--- Dataset entries ---
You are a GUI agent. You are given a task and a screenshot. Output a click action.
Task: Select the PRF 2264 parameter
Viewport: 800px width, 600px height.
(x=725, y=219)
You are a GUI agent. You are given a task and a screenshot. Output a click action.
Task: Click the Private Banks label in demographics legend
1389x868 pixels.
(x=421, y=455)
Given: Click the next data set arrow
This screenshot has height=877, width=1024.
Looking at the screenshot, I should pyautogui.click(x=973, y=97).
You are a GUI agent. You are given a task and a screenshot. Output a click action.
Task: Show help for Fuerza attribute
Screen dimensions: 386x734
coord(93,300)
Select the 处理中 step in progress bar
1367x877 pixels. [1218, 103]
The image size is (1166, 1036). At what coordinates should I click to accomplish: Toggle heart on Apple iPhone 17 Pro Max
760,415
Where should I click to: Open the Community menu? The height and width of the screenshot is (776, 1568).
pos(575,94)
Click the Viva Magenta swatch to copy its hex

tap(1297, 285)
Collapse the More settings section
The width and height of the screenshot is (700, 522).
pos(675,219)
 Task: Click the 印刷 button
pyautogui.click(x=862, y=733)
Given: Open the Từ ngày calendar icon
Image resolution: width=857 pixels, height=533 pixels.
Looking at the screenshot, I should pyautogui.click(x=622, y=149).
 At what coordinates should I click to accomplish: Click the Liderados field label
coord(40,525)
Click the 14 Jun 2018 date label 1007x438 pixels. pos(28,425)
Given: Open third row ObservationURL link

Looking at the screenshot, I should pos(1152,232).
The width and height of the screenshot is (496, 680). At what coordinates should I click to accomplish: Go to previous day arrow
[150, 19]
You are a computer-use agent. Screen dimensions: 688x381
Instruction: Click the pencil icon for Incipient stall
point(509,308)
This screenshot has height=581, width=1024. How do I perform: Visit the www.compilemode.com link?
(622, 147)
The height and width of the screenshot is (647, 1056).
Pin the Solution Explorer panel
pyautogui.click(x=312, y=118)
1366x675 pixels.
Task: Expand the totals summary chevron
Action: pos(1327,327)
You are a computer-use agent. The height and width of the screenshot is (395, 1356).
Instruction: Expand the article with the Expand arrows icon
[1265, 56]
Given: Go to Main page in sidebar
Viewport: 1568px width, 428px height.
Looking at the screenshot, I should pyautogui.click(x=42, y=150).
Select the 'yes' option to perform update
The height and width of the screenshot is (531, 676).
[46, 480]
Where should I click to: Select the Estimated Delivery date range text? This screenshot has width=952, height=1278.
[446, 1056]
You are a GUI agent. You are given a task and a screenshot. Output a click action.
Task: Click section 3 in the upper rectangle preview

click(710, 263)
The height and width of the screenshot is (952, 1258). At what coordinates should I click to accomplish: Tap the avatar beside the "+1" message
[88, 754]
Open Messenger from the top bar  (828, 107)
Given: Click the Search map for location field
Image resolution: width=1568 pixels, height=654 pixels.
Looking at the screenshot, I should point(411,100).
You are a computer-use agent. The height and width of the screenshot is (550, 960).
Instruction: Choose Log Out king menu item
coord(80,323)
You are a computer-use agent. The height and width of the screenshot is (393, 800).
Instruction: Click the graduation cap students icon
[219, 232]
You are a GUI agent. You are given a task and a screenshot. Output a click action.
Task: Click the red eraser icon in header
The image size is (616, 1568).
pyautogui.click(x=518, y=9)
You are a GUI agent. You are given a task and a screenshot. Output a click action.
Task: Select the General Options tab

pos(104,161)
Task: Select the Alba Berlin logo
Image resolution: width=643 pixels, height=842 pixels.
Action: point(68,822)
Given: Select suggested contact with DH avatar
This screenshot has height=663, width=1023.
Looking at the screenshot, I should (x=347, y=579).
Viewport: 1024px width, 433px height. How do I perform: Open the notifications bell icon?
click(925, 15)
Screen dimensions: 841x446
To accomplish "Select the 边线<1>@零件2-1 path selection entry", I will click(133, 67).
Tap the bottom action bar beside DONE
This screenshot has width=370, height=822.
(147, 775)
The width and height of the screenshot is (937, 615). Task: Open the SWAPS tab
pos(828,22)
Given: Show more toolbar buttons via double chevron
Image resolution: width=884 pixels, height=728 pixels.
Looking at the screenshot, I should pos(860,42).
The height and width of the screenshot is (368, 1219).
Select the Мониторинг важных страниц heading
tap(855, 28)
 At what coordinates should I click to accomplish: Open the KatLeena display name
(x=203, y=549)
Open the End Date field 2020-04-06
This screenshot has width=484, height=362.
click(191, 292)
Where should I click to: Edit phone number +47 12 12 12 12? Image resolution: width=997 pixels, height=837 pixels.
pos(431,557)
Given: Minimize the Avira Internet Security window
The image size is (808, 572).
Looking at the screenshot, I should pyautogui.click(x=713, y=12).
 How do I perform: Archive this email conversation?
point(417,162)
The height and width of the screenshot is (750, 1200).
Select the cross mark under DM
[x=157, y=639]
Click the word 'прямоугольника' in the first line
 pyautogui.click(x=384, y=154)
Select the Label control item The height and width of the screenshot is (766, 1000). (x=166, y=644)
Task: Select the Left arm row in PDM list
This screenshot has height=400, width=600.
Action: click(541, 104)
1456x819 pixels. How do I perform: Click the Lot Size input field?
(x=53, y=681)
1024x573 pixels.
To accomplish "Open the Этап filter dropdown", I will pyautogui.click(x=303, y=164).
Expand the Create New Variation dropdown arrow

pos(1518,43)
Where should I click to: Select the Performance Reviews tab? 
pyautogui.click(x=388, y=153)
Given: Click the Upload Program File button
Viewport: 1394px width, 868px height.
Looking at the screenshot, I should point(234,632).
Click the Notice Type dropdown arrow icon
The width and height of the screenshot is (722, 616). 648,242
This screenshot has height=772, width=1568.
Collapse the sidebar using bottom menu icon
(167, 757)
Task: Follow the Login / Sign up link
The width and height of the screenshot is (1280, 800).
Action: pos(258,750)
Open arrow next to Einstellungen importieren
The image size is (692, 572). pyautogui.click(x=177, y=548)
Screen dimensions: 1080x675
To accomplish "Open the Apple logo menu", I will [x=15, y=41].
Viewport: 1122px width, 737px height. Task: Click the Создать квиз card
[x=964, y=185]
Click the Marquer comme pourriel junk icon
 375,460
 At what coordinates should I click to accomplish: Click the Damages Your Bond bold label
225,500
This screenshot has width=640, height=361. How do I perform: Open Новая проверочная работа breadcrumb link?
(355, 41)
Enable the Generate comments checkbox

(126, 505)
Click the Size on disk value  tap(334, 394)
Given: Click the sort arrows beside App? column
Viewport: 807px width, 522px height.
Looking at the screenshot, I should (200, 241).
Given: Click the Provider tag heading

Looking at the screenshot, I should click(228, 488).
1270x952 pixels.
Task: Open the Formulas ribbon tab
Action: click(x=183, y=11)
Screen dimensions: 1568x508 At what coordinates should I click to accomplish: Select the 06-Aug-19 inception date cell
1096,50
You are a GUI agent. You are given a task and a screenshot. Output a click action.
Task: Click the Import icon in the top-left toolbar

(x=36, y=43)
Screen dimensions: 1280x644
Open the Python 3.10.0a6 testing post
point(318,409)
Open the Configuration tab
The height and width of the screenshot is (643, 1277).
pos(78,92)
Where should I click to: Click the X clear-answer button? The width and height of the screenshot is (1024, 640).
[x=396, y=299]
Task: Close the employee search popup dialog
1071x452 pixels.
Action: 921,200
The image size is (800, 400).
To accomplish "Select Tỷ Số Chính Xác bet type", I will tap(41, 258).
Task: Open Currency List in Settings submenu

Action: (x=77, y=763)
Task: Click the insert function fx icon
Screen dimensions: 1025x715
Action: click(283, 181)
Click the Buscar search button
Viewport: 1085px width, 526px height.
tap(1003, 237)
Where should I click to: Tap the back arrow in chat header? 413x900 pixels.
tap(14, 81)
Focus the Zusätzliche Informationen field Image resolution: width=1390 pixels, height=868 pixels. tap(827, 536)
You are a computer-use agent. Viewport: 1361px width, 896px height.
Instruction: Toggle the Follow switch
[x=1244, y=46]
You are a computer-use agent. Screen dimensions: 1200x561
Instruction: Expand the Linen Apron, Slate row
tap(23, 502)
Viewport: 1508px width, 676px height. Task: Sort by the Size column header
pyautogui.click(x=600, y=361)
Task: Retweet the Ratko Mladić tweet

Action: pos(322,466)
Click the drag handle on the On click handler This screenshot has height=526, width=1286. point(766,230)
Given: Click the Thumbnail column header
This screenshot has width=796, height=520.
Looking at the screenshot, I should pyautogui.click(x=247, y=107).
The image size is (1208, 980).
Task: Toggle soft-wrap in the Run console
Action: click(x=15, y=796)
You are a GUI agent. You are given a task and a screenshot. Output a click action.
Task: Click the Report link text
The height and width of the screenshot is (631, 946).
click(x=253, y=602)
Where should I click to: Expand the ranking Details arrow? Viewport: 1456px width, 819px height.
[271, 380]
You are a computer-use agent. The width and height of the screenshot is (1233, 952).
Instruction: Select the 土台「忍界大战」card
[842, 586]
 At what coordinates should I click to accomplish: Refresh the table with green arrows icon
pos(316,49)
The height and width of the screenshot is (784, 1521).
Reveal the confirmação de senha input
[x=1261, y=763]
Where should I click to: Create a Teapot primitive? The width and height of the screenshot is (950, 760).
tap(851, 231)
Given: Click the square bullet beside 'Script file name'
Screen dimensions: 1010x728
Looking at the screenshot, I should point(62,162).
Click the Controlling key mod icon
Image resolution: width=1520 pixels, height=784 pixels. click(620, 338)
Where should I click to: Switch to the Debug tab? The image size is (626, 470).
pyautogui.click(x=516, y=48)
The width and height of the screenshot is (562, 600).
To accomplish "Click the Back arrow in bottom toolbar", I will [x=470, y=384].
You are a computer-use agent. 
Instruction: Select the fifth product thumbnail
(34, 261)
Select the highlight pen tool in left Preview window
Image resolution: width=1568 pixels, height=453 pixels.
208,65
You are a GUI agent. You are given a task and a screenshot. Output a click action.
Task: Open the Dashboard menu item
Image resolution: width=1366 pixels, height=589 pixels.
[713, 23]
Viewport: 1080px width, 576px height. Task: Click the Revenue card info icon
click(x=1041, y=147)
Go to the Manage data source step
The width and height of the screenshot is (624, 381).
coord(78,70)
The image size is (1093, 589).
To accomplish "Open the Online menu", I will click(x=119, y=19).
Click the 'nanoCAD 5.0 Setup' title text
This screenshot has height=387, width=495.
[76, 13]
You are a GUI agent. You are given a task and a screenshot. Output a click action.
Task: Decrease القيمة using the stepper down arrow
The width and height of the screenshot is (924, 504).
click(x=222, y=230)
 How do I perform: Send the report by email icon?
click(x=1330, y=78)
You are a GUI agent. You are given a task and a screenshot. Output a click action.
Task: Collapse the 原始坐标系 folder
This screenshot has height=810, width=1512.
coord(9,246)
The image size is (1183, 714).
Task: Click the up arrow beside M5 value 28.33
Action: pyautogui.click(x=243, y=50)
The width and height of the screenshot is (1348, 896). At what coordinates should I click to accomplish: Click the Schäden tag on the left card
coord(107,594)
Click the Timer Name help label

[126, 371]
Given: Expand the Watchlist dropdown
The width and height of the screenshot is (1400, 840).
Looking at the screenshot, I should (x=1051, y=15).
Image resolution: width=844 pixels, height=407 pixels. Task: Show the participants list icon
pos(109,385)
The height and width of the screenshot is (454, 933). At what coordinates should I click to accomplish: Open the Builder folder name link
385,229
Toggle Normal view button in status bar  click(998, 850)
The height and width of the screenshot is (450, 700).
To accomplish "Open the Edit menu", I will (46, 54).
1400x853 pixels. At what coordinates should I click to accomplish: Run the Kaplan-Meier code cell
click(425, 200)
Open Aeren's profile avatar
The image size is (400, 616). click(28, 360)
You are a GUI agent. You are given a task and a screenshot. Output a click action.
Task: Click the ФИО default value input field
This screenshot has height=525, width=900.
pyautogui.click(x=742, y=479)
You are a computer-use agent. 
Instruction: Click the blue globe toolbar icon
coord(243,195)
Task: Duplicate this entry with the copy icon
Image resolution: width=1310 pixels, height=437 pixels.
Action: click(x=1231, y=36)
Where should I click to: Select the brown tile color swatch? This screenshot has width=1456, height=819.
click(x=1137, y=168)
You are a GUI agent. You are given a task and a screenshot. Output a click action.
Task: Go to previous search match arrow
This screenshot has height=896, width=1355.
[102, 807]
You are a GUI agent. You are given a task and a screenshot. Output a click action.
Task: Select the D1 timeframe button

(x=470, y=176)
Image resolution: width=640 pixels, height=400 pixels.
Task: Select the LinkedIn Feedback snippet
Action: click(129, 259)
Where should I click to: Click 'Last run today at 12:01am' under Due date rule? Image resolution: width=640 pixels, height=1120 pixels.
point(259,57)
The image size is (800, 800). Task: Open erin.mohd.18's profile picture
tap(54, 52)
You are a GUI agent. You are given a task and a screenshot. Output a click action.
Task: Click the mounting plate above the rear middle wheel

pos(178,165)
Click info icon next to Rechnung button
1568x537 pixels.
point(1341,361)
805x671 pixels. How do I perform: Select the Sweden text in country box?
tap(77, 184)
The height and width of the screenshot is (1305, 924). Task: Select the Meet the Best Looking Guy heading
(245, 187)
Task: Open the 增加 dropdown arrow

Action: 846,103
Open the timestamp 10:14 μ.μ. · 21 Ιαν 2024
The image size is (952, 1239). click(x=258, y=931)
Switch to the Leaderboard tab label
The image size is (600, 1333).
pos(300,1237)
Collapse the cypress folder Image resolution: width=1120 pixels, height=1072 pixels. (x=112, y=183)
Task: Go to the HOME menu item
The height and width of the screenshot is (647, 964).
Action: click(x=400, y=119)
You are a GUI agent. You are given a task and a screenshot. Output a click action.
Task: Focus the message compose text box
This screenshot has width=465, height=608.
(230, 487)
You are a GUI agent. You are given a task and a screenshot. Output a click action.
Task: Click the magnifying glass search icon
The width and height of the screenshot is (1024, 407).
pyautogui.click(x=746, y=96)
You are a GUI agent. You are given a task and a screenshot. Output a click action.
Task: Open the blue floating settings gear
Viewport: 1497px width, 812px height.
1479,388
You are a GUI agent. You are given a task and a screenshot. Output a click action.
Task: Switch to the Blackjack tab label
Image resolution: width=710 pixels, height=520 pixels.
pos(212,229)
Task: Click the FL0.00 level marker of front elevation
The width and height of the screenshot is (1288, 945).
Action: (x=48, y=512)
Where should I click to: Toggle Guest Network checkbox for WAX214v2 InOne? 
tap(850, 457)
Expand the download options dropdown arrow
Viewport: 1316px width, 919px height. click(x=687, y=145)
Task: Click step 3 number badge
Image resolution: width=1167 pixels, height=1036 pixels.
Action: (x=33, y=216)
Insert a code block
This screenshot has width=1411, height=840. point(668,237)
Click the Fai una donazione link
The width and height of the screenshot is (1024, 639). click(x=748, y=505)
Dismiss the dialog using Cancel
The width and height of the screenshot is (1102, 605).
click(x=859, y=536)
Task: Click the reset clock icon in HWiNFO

--- Objective ---
Reproduce everything from the start of the entries down to the line containing "coord(93,300)", swapping "GUI agent" for "desktop agent" and leaving the rest untouched.

--- Result of this exercise ---
You are a desktop agent. You are given a task and a screenshot. Output a click action.
Task: Select the PRF 2264 parameter
Viewport: 800px width, 600px height.
(x=725, y=219)
You are a desktop agent. You are given a task and a screenshot. Output a click action.
Task: Click the Private Banks label in demographics legend
1389x868 pixels.
(x=421, y=455)
Given: Click the next data set arrow
This screenshot has height=877, width=1024.
Looking at the screenshot, I should pyautogui.click(x=973, y=97).
You are a desktop agent. You are given a task and a screenshot. Output a click action.
Task: Show help for Fuerza attribute
Screen dimensions: 386x734
coord(93,300)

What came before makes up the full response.